L'accent mis sur la nécessité de concilier les dimensions intérieure et extérieure de la sécurité, dont les réalisations sont encore peu claires à ce stade, est pourtant une démarche à saluer et à promouvoir. Dans cette perspective, nous soulignons la nécessité d'établir un dialogue régulier avec les pays voisins de l'Union européenne et les candidats à l'adhésion, mais aussi avec les organisations régionales et internationales concernées, notamment les Nations-Unies, le Conseil de l'Europe et INTERPOL.
Nous saluons également, s'agissant de la lutte contre le trafic des migrants, les propositions formulées par la Commission européenne, en marge du programme européen de sécurité, visant à renforcer l'opération « JOT Mare » associant, selon un modèle unique, l'expertise d'EUROPOL au soutien logistique des États membres et de certains pays tiers, afin d'en faire le centre d'information de l'Union pour les affaires de trafic de migrants par mer.
Pour conclure, nous saluons la démarche entreprise par la Commission européenne dans ce programme de sécurité pour les cinq années à venir, mais nous rappelons qu'une action conjointe de l'Union européenne et des États membres est plus que jamais nécessaire pour assurer la sécurité du continent. Les efforts de coopération et de coordination des mesures mises en place doivent être poursuivis et certains éléments du programme encore précisés.

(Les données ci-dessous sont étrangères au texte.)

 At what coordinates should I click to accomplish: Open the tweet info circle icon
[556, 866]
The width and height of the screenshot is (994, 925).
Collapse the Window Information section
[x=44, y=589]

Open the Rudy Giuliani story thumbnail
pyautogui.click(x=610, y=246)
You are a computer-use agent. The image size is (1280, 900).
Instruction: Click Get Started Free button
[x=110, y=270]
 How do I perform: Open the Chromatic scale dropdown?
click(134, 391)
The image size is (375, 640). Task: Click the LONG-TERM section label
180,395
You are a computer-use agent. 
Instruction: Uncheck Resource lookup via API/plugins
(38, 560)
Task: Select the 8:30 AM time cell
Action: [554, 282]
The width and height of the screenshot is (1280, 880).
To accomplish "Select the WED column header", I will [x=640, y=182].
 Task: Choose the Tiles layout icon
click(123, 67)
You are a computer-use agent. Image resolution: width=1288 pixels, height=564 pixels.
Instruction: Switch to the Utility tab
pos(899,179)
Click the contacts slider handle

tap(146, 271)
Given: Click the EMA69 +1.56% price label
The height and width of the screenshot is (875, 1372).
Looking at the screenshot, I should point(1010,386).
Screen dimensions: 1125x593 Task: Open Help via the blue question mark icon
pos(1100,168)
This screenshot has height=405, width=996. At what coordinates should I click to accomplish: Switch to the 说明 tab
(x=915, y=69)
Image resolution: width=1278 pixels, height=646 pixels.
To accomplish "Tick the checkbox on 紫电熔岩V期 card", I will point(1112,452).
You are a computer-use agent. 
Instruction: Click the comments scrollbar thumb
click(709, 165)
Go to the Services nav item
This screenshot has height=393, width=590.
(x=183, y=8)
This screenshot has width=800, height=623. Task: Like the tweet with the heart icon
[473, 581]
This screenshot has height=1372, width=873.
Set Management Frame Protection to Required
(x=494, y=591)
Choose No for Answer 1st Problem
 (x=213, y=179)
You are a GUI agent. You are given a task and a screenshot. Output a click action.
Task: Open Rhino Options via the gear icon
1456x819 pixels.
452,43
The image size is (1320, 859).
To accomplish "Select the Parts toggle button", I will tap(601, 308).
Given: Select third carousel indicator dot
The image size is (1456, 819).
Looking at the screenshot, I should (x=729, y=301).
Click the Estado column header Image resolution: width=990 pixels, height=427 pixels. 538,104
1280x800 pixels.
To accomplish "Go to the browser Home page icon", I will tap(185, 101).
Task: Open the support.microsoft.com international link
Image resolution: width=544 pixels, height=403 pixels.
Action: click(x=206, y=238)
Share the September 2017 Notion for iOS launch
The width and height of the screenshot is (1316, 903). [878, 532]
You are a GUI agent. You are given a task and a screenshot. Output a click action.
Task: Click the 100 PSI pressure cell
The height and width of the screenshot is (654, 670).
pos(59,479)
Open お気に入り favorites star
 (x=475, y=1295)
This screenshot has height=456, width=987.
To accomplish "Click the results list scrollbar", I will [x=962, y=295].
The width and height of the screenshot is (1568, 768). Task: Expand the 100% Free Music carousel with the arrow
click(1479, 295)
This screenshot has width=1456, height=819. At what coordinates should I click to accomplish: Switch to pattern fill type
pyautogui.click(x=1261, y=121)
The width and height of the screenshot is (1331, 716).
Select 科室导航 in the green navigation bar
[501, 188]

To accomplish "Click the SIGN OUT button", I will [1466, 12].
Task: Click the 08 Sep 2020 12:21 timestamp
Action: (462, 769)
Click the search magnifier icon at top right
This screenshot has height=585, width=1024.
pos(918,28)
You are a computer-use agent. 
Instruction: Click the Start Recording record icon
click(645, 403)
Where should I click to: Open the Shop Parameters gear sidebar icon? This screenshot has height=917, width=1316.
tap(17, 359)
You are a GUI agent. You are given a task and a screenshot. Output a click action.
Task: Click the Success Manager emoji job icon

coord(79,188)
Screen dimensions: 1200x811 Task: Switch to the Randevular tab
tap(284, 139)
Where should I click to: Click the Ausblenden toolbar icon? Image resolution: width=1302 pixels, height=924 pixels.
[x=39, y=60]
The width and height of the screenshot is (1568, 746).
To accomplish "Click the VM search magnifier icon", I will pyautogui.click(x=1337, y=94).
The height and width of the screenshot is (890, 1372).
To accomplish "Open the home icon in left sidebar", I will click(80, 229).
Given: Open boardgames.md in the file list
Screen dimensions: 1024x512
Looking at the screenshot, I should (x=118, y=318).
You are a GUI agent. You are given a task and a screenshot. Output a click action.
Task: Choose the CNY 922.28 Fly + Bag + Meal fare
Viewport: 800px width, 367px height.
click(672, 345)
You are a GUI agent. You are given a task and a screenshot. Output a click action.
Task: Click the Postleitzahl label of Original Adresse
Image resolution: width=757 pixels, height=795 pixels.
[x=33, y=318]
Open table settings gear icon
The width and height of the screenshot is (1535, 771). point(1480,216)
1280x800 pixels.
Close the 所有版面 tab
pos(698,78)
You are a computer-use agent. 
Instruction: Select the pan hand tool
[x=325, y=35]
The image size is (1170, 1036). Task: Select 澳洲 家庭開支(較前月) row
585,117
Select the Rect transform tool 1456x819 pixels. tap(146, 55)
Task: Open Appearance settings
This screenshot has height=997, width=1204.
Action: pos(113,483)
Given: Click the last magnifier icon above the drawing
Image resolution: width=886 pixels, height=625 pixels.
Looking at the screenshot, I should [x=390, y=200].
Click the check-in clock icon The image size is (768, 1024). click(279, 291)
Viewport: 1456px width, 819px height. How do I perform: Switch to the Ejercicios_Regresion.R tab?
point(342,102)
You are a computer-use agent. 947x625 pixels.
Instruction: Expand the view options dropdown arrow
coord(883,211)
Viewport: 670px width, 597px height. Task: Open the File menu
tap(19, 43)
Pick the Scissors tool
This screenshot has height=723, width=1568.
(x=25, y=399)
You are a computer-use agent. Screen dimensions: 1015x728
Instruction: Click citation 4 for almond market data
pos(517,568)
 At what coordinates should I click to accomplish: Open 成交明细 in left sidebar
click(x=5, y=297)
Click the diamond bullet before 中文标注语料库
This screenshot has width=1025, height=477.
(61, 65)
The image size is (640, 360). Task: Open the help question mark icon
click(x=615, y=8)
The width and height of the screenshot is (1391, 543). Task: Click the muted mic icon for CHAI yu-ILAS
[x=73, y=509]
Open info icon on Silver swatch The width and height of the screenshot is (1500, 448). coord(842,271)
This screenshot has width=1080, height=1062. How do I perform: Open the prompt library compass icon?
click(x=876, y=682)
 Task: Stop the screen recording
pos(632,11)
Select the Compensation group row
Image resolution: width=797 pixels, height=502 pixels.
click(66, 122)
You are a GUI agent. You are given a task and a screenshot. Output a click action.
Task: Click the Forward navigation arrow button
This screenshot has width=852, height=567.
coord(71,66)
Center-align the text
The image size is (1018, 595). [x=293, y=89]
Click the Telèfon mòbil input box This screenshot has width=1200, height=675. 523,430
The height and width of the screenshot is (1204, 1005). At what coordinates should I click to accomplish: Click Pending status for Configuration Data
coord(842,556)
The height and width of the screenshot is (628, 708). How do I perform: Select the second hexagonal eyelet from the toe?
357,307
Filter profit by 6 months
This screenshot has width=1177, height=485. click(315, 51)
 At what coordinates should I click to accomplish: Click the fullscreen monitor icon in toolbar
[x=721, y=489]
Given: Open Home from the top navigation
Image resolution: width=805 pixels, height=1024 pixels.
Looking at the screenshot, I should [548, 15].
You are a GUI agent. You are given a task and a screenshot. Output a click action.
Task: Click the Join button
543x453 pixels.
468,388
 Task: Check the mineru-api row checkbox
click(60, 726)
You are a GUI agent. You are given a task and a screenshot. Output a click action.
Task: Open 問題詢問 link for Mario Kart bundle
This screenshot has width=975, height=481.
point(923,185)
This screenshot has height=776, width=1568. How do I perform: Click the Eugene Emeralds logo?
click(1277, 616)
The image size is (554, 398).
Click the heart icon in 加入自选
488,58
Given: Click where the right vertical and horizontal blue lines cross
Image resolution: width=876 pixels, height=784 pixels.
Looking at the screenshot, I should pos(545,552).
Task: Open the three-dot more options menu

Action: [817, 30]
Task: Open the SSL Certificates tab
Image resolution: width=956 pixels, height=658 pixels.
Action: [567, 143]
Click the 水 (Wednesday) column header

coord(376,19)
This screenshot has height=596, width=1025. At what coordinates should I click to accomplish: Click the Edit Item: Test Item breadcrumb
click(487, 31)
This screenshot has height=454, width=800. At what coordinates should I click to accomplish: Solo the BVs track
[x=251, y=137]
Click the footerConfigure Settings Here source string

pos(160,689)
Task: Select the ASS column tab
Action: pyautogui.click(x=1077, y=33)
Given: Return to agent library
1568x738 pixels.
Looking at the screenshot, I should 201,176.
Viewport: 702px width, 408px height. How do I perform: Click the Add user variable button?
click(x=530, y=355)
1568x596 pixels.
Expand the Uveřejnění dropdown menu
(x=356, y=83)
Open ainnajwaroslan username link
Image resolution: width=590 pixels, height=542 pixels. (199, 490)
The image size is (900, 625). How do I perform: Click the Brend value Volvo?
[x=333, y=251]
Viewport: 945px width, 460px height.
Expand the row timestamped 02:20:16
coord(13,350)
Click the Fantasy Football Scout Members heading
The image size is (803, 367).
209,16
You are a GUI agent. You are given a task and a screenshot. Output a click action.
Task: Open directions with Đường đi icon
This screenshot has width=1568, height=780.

Il convient aussi d'être attentif aux moyens budgétaires propres et dédiés qui y seront consacrés, point sur lequel le programme demeure silencieux. Je tiens aussi à cet égard à rappeler que notre Commission a manifesté à plusieurs reprises, et à juste titre me semble-t-il, ses inquiétudes quant à certaines déclarations ambitieuses formulées simultanément à une réduction des moyens.
Voilà ce que nous pouvons dire aujourd'hui sur ce programme européen pour la sécurité et nous attendons bien sûr la rencontre du Conseil JAI qui portera sur ce sujet pour vous présenter des conclusions ou une résolution si cela nous semble nécessaire.